Q.50 The total number of multiplet peaks in the 1 H NMR spectrum of 1,3,5-tri-isopropylbenzene in
CDCl 3 is ________.

The total number of multiplet peaks in the ¹H NMR spectrum of 1,3,5-triisopropylbenzene in CDCl₃ is 2.

This compound exhibits high symmetry due to its three identical isopropyl groups at positions 1,3,5 on the benzene ring, resulting in only two distinct types of protons that produce multiplet signals. The aromatic protons appear as one multiplet, while the methine protons of the isopropyl groups form another.

Molecular Structure

1,3,5-Triisopropylbenzene (C₁₅H₂₄) features a benzene ring substituted with three -CH(CH₃)₂ groups at symmetric meta positions. This C₃ symmetry makes the three aromatic CH protons (at positions 2,4,6) chemically equivalent and the nine methine CH protons (one per isopropyl) equivalent to each other. The eighteen methyl CH₃ protons are also equivalent but appear as a distinct signal.

Proton Environments

• Aromatic protons (3H): Located ortho to isopropyl groups, these experience deshielding and couple to methine protons (³J ≈ 7-8 Hz), producing a septet-like multiplet around 6.9 ppm.
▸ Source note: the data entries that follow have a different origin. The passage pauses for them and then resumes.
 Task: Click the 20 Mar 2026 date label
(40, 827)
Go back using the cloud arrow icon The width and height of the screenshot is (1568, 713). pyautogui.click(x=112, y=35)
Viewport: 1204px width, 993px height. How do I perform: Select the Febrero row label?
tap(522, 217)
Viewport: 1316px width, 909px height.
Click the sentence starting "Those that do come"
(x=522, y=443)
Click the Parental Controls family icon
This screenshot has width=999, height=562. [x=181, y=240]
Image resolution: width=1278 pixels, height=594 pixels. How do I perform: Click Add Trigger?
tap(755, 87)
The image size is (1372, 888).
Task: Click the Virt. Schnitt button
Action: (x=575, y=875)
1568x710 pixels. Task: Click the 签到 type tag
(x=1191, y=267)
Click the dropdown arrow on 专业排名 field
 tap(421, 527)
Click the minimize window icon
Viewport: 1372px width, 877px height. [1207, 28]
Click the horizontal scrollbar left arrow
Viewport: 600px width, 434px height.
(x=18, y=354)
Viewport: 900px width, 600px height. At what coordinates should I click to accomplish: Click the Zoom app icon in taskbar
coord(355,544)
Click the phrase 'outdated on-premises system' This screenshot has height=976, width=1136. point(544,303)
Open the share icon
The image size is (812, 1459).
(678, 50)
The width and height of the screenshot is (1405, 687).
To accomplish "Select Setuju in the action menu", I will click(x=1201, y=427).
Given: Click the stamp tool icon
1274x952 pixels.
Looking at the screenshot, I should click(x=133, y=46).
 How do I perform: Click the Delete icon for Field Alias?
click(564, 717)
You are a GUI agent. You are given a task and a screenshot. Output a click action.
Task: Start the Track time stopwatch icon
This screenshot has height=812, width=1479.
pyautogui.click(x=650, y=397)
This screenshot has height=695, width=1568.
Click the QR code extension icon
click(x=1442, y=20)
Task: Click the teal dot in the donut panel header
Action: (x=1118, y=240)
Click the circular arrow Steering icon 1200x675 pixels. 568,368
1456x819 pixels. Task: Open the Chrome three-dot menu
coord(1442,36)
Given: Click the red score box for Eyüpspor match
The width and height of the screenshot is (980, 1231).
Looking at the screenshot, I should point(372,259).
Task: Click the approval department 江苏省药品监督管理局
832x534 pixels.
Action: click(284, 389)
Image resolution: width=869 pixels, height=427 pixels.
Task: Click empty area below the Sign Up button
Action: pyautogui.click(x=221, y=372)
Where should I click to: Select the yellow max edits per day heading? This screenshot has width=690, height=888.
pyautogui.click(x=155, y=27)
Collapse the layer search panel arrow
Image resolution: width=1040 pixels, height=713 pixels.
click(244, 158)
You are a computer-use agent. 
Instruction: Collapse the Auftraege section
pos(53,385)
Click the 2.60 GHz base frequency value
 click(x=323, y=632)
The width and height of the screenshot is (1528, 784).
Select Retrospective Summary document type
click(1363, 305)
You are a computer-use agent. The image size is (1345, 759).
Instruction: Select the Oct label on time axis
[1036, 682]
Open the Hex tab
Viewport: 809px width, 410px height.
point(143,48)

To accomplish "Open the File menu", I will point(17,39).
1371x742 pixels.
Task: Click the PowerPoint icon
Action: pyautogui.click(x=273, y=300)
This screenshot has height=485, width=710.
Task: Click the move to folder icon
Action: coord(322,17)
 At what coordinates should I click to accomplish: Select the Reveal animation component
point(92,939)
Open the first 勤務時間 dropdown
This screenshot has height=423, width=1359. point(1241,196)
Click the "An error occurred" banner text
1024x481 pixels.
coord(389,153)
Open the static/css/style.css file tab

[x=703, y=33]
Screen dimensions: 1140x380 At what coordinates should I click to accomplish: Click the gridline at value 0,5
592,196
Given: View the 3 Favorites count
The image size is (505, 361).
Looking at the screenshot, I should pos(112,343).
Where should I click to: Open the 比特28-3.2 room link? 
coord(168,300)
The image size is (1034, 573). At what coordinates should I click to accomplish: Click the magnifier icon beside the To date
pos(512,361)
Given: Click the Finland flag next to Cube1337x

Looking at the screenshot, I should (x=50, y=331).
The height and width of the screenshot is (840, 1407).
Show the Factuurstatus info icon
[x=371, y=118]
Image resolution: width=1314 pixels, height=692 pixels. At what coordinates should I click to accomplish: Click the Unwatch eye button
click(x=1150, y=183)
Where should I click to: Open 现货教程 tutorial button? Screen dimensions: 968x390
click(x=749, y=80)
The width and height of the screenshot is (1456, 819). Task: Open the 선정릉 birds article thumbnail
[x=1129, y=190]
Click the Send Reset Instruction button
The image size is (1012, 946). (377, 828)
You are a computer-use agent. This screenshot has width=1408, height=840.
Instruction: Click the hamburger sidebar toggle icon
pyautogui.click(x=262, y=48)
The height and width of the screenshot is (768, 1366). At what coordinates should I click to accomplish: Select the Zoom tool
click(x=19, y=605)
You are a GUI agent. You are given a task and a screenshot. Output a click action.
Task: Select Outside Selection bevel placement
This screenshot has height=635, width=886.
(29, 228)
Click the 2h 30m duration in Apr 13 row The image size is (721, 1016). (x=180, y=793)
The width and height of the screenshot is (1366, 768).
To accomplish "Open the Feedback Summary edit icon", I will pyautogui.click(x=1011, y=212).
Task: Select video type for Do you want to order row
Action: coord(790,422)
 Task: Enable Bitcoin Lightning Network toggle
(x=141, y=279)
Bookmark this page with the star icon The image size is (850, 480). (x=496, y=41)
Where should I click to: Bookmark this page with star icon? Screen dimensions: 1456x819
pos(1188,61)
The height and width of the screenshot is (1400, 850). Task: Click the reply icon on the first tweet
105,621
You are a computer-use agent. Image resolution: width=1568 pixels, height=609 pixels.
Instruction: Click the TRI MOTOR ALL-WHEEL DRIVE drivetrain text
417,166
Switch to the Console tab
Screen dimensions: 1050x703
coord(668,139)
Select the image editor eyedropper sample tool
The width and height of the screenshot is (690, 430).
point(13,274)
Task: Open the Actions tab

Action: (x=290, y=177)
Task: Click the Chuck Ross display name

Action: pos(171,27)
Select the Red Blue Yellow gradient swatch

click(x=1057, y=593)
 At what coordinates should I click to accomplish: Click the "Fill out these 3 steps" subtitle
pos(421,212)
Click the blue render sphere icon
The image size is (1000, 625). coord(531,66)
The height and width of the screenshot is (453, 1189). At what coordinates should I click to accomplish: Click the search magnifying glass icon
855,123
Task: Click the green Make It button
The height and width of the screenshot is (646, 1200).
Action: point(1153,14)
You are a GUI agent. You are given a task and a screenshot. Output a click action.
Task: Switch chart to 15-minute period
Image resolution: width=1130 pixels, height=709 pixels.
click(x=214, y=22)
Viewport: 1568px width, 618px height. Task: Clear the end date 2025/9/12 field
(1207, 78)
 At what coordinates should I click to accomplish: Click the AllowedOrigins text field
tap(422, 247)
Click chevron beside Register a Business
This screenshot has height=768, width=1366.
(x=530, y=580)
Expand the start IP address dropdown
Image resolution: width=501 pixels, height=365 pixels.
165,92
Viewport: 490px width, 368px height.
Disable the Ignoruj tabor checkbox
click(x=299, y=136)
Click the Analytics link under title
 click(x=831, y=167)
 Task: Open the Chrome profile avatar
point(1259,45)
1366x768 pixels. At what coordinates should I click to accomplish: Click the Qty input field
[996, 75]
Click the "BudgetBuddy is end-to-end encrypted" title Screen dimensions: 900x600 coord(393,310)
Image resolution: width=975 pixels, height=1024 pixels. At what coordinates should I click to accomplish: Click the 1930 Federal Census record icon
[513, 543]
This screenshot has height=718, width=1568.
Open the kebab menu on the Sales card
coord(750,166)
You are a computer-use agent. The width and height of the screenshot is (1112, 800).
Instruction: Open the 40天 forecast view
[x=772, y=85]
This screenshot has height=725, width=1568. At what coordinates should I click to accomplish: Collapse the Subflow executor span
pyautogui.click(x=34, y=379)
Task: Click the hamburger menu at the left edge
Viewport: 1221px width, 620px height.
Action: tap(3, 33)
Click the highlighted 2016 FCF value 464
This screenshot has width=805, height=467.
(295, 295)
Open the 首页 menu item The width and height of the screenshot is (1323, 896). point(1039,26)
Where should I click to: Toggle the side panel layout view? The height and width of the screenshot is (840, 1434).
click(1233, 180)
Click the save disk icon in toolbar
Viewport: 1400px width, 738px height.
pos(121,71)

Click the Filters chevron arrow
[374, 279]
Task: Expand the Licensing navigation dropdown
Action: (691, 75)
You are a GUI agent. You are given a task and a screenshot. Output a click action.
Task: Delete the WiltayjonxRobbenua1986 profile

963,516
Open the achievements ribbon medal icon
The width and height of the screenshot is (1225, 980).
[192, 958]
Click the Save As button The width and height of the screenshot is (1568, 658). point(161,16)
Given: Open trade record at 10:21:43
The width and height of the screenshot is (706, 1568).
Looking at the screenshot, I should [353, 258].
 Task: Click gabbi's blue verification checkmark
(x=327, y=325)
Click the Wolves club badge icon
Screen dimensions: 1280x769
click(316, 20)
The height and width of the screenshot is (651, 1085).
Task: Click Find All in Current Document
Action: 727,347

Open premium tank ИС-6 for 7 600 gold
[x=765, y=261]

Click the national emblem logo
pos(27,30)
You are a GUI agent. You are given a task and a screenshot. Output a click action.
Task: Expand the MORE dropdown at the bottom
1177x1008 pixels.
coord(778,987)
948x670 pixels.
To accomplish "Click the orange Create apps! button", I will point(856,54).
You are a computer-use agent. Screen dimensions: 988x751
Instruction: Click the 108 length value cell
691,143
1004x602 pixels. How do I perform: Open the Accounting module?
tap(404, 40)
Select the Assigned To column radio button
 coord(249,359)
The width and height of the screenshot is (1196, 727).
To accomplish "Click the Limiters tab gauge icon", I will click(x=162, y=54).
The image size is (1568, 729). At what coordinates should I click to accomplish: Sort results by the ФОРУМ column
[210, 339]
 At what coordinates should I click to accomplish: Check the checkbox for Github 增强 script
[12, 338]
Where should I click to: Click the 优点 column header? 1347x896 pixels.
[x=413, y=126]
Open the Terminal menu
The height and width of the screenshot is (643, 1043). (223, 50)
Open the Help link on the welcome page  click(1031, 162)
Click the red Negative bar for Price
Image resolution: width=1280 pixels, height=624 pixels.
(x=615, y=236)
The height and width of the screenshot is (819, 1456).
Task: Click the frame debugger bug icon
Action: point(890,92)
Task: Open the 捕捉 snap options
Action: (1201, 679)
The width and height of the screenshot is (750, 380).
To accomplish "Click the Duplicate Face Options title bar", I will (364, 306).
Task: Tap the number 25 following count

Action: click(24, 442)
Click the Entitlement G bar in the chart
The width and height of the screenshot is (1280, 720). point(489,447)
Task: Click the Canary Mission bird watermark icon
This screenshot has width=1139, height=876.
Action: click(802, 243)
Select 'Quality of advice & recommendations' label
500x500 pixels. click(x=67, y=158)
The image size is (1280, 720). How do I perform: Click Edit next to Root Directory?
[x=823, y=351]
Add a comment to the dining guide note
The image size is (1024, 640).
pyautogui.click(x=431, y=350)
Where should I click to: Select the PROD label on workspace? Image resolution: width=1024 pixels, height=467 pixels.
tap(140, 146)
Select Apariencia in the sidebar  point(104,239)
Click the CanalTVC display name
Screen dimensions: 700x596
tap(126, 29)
• Methine protons (9H): The -CH- protons in isopropyl groups couple to six equivalent methyl protons each (³J ≈ 7 Hz) and weakly to aromatic protons, resulting in a complex septet multiplet near 2.9 ppm.

• Methyl protons (18H): These twelve equivalent CH₃ groups produce a clean doublet at ~1.2-1.3 ppm due to coupling with methine protons, not a multiplet.

NMR Peak Analysis

Actual spectra in CDCl₃ show signals at ~6.91 ppm (aromatic multiplet), ~2.95-2.80 ppm (methine multiplet cluster), and ~1.29 ppm (methyl doublet). The methine region spans multiple Hz positions (e.g., 264-250 Hz at 90 MHz), confirming one broad multiplet despite fine structure. Only these two signals qualify as multiplets; the methyl is a simple doublet.

The 1H NMR spectrum of 1,3,5-triisopropylbenzene in CDCl3 is a key topic for CSIR NET Life Sciences and IIT JAM Biotechnology aspirants, highlighting molecular symmetry in spectroscopy. This compound’s high symmetry simplifies its spectrum to essential signals, making it ideal for understanding multiplet peaks in 1H NMR.

Key Signals in the Spectrum

Actual 90 MHz data shows three main regions: aromatic multiplet (6.9 ppm, 3H), methine multiplet (2.8-2.95 ppm, 9H), and methyl doublet (1.29 ppm, 18H). The total number of multiplet peaks is 2, as only aromatic and methine protons split into multiplets due to n+1 rule coupling.

• Aromatic: Septet from methine coupling

• Methine: Complex septet from methyl (6H) and aromatic

• Methyl: Doublet (not multiplet)

Why Only 2 Multiplets?

Symmetry equates all three aromatic H, all nine CH, and all eighteen CH₃, reducing signals. CDCl₃ solvent ensures clean peaks without interference. Exam questions test this equivalence for numerical answers like “total multiplet peaks in 1,3,5-triisopropylbenzene CDCl3”.

Exam Relevance

For competitive exams, recognize symmetry in 1,3,5-trisubstituted benzenes yields 2 multiplets + 1 doublet. Practice with real spectra confirms the answer as 2.